4.3. Tumors of the Breast

The role of PGs has also been evaluated, in both rodents and humans, in tissues and tumors other than those from the skin and colon, notably the breast. Many of these studies are contradictory, however. For example, although, in carcinogen-induced rat mammary tumors, the PGE2 content was elevated (115) and could be reduced by indomethacin, indomethacin was reported to have either no effect (116), an inhibitory effect only with diets high in linoleate (117), or to promote tumor proliferation, resulting in increased tumor size (118). The level of PGs in human breast tissue and tumors has also been determined by several laboratories (119-121). As with the rat mammary carcinogenesis model, some contradictions have been noted which have been attributed, at least in part, to the lack of standardization of methodologies (121). The majority of the PGE2 appears to be synthesized by non-epithelial cells, particularly fibroblasts (122). It has also been suggested that the elevated PG production could be used as a marker of high metastatic potential for breast cancer (119, 123). COX expression levels have been reported for two human breast cancer cell lines, estrogen-dependent MCF-7 and estrogen-independent and aggressive, MDA-MB-231, cells. MCF-7 cells had high COX-1 but barely detectable COX-2 expression; the reverse was seen in the MDA-MB-231 cells. The high PG synthesis by the MDA-MB-231 cells was suggested to be causatively associated with their highly invasive and metastatic phenotype (124). However, another study found no significant correlation between estrogen receptor status, tumor size, lymph node involvement and length of the post-treatment disease-free state, suggesting that PG levels are not of prognostic value (125).

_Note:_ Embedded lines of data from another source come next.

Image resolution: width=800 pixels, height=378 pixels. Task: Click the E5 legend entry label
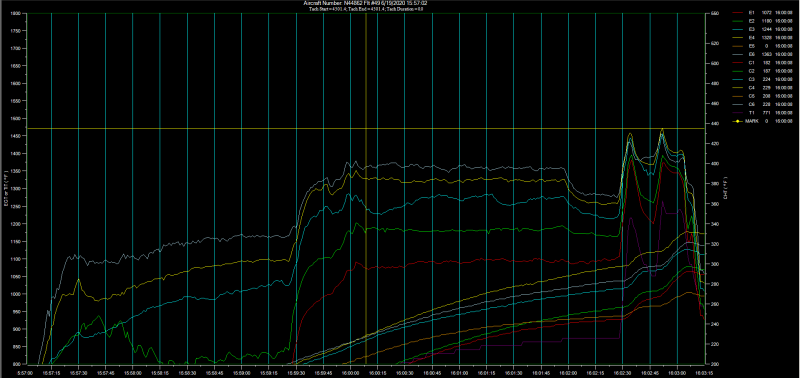[x=752, y=46]
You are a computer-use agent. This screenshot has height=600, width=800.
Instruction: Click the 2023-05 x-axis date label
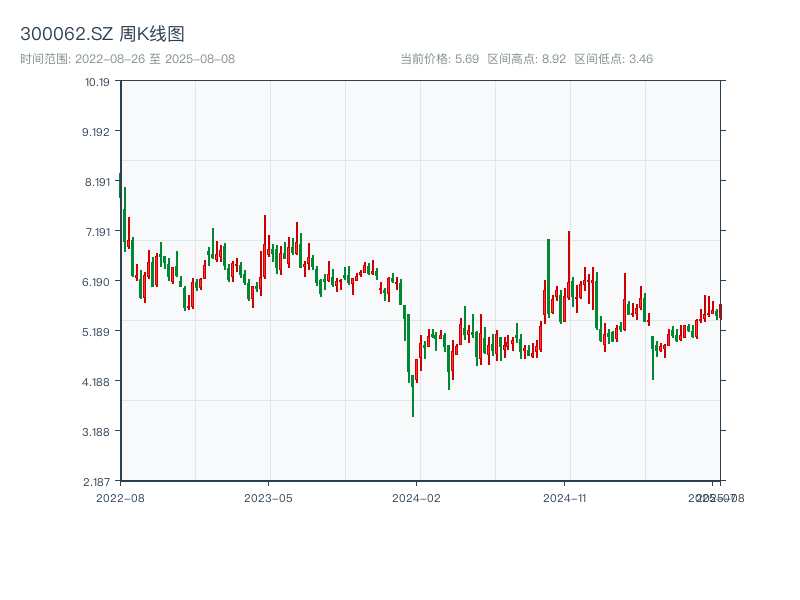coord(268,497)
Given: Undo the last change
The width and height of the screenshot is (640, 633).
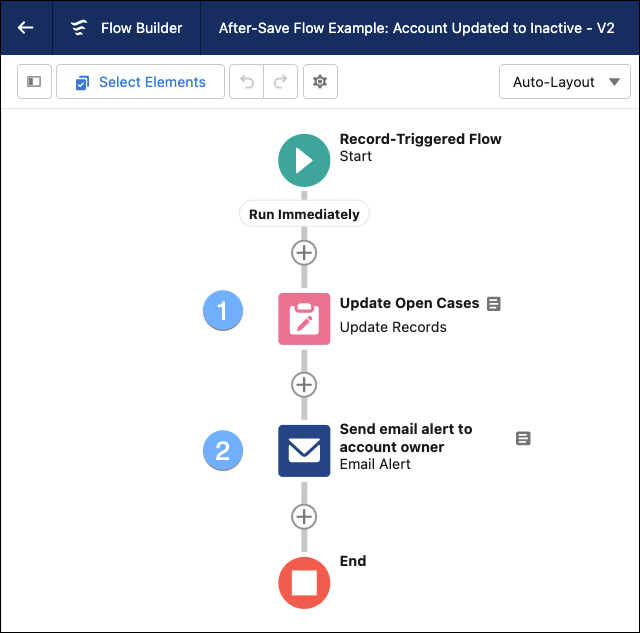Looking at the screenshot, I should coord(247,82).
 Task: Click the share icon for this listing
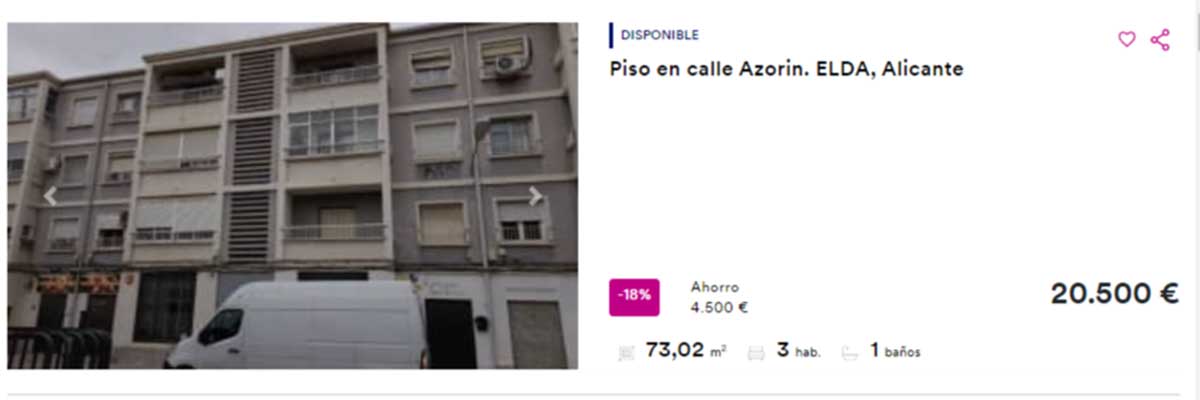[x=1160, y=40]
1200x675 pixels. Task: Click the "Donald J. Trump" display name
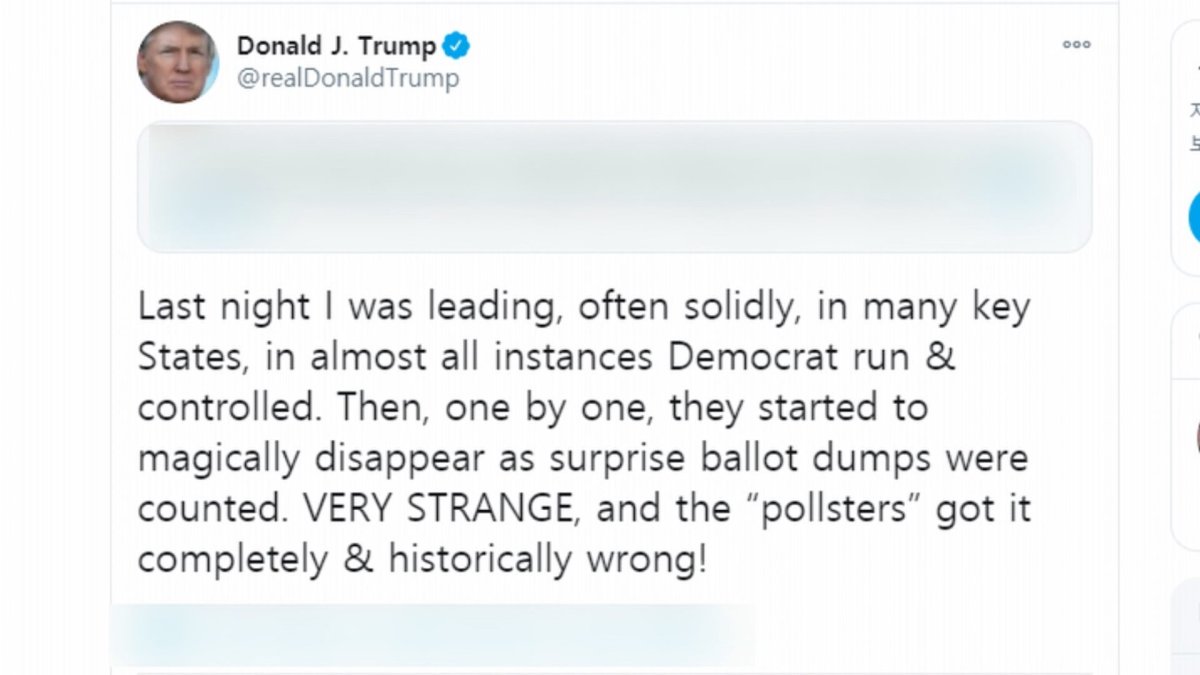point(336,46)
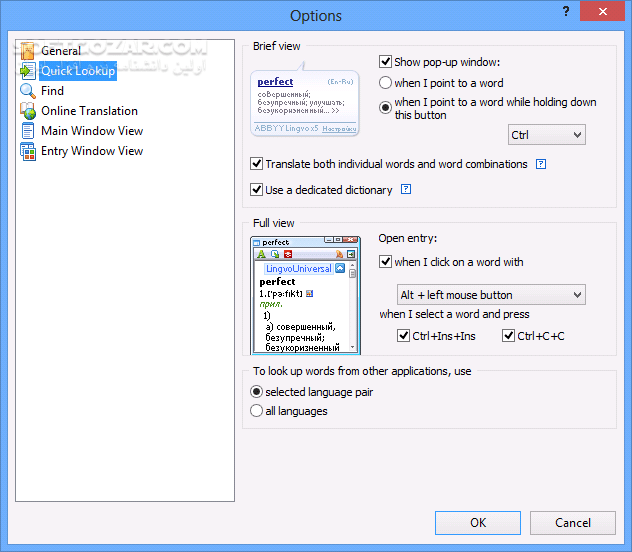Disable the Ctrl+Ins+Ins checkbox
The height and width of the screenshot is (552, 632).
click(x=404, y=336)
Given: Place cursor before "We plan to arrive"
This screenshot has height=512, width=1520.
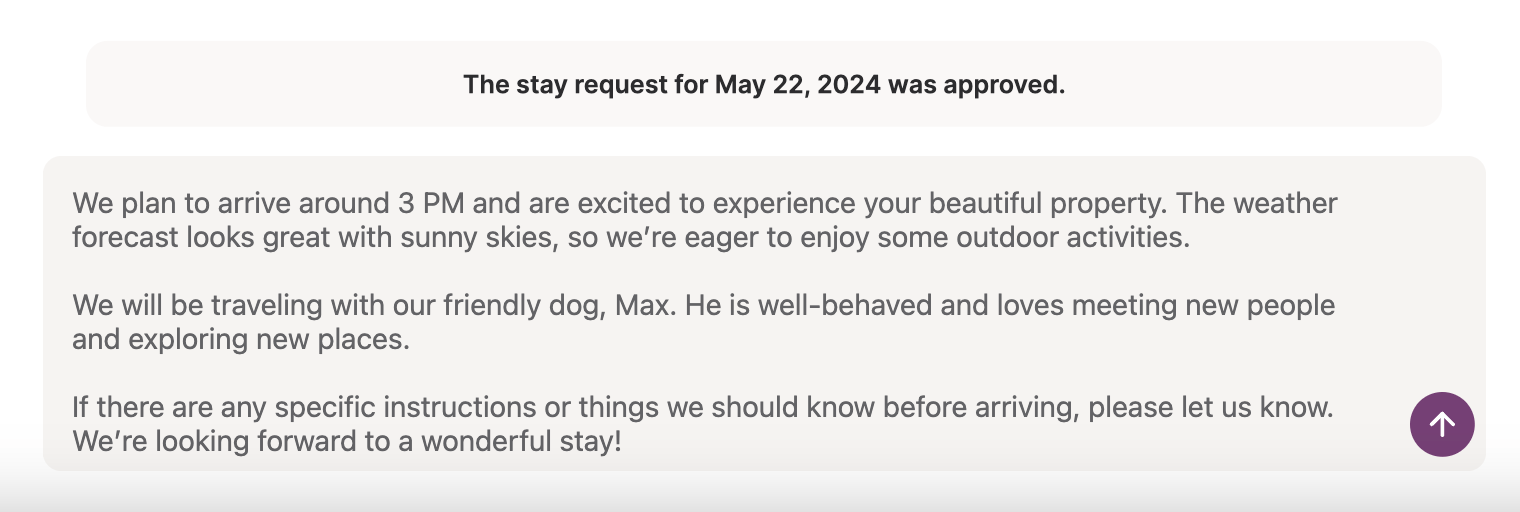Looking at the screenshot, I should tap(74, 204).
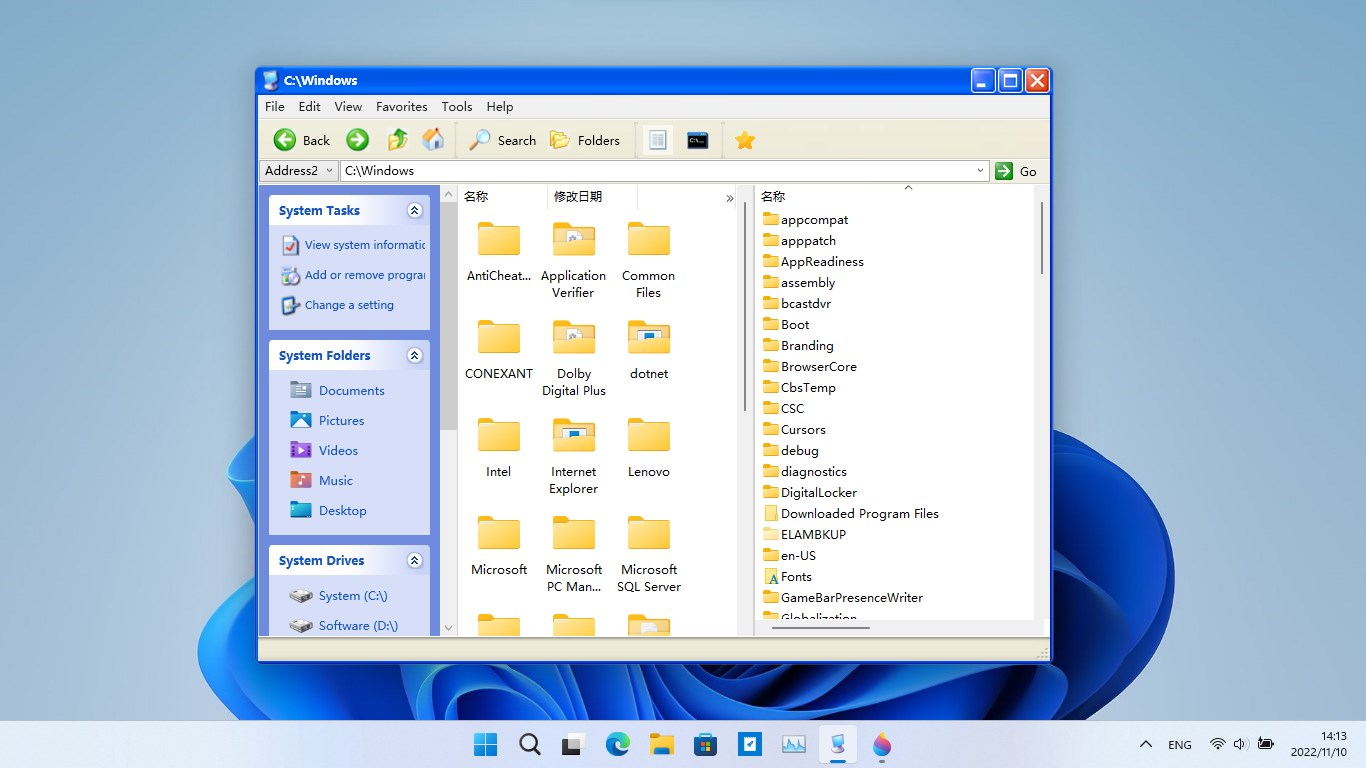
Task: Open the address bar dropdown arrow
Action: coord(980,171)
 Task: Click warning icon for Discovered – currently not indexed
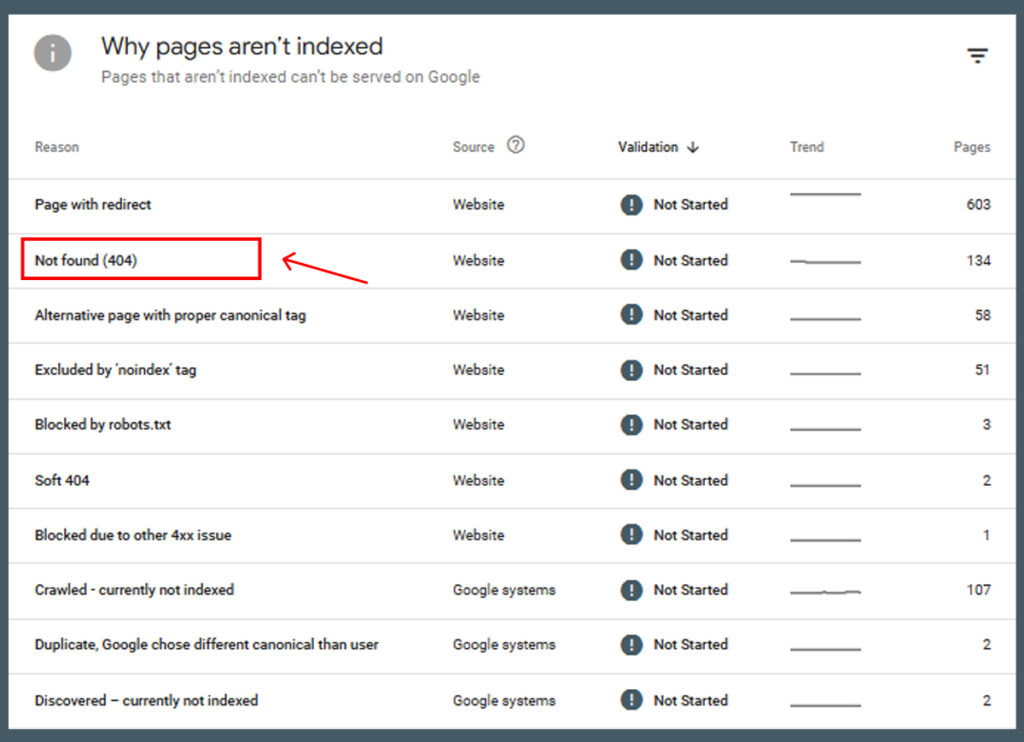click(631, 700)
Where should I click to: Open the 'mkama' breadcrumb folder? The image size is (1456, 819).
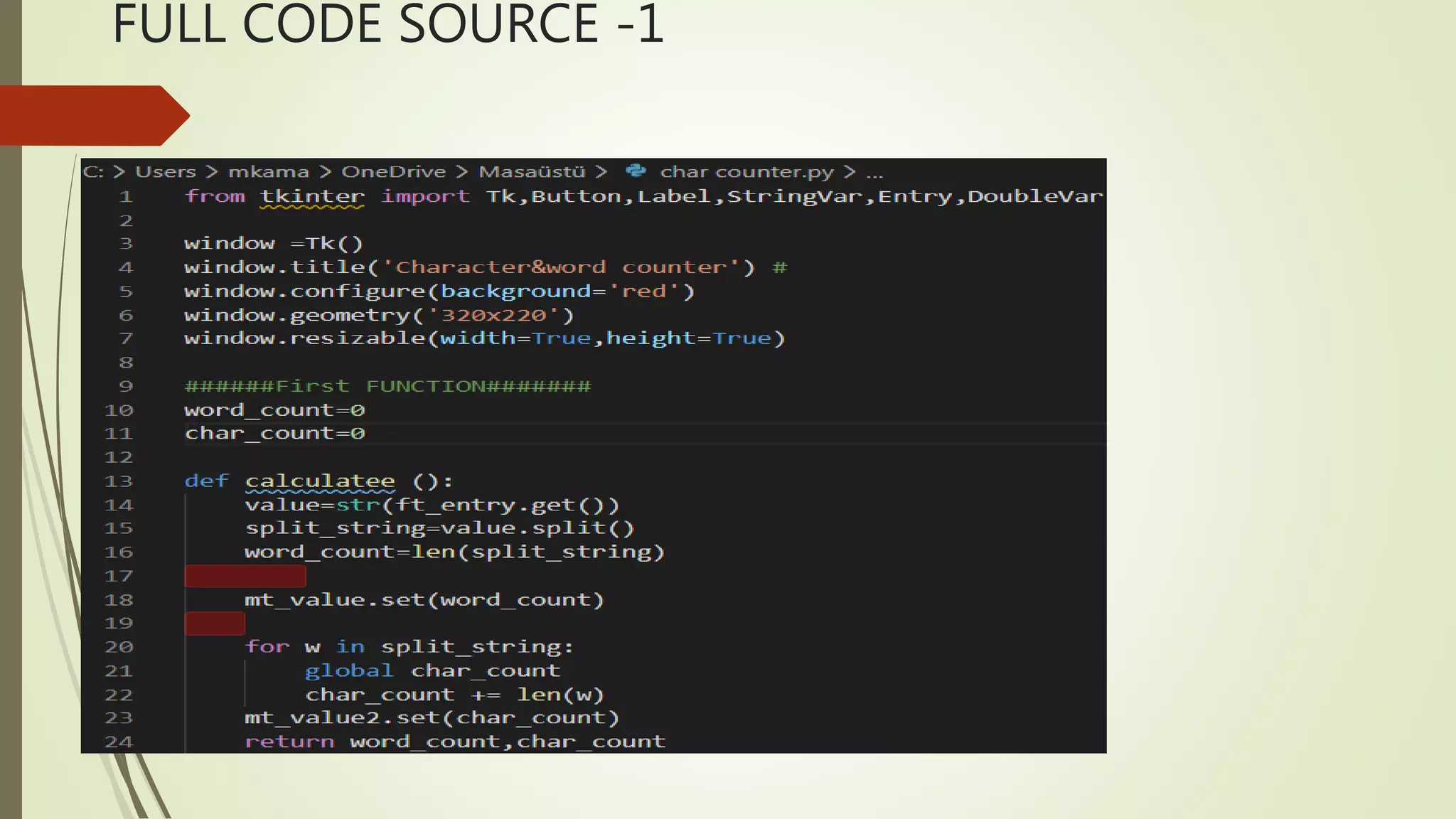pyautogui.click(x=268, y=172)
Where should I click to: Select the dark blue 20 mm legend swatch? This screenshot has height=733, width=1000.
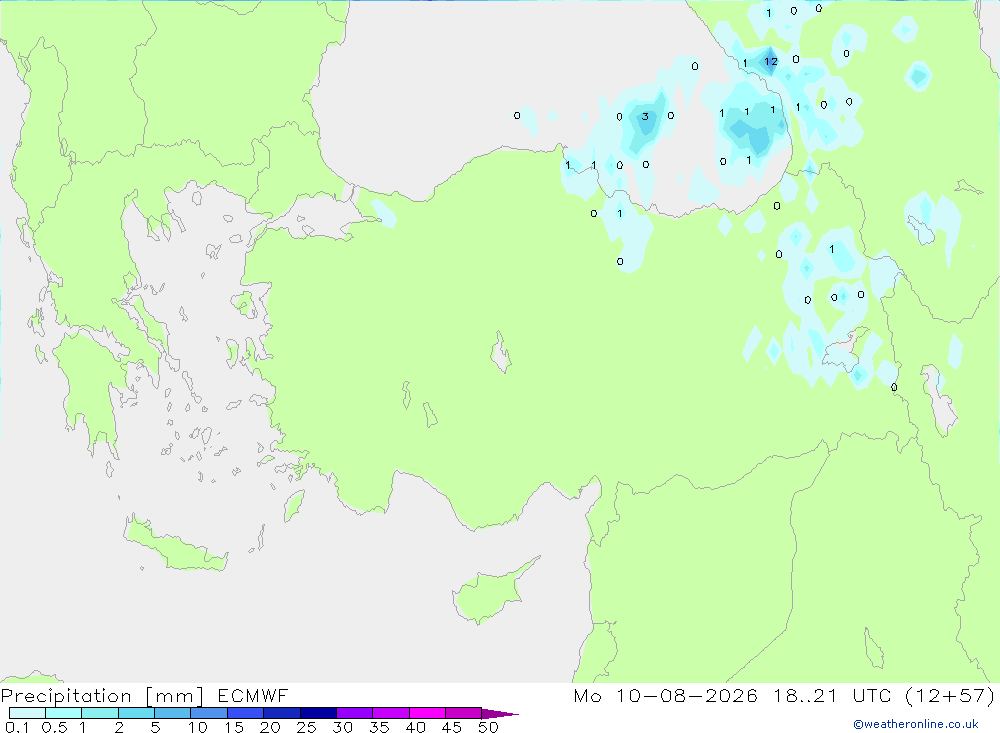point(282,713)
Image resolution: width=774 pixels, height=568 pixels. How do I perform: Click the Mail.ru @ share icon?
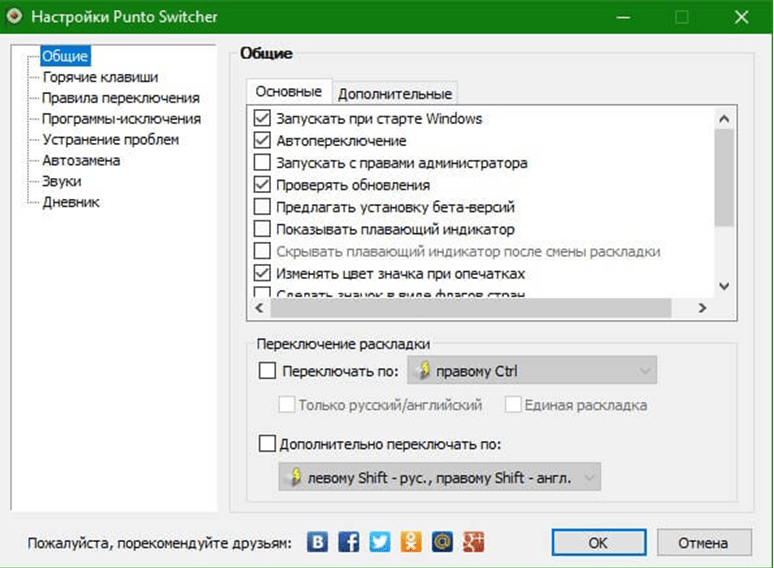pos(442,542)
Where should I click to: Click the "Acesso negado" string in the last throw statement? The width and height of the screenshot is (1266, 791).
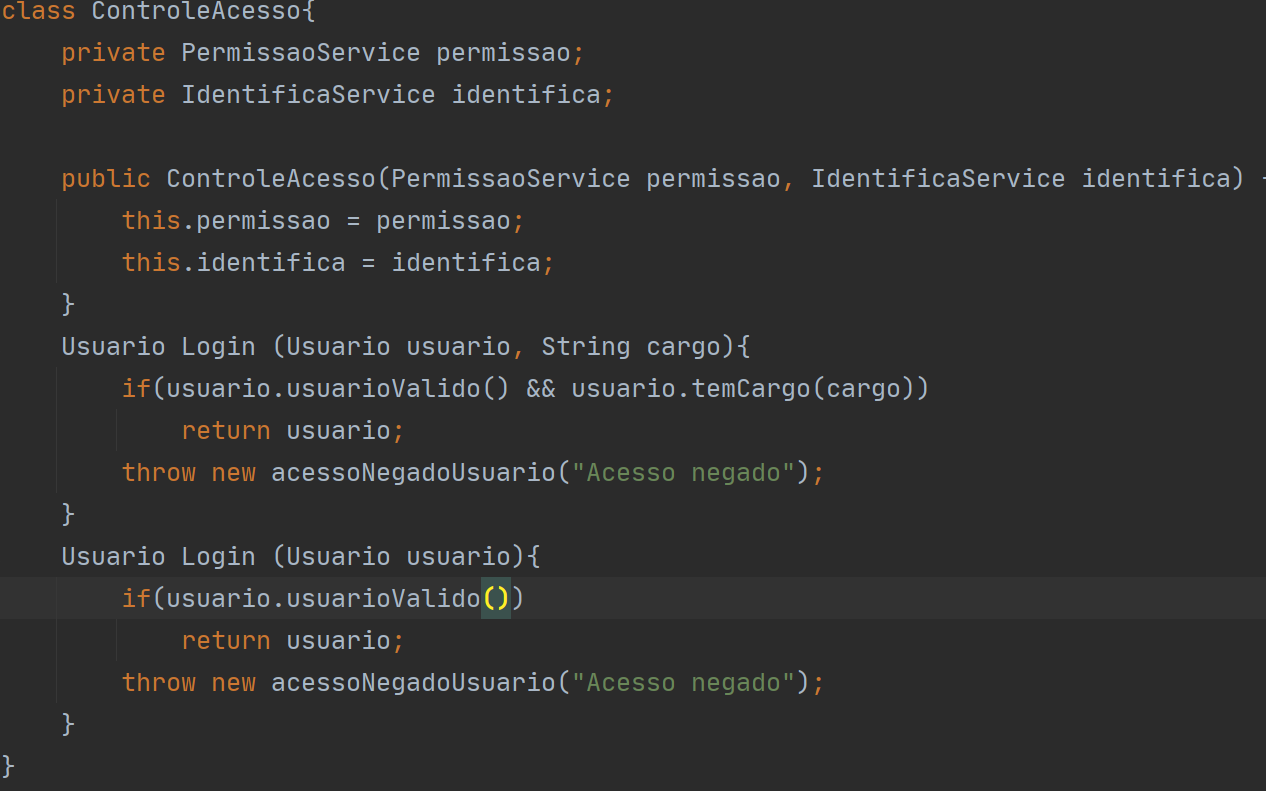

Strong support for a role of PGs in human breast cancer comes from a recent epidemiology study. This case-control study compared 511 cases of breast cancer with 1534 control subjects and found that the relative risk of breast cancer was reduced by the use of NSAIDs (126). A greater risk reduction was seen with more frequent use (daily for > five years). It is likely that this study will provide impetus for further investigation into the regulation of COX expression in breast tissue and the function of PGs in breast tumor development.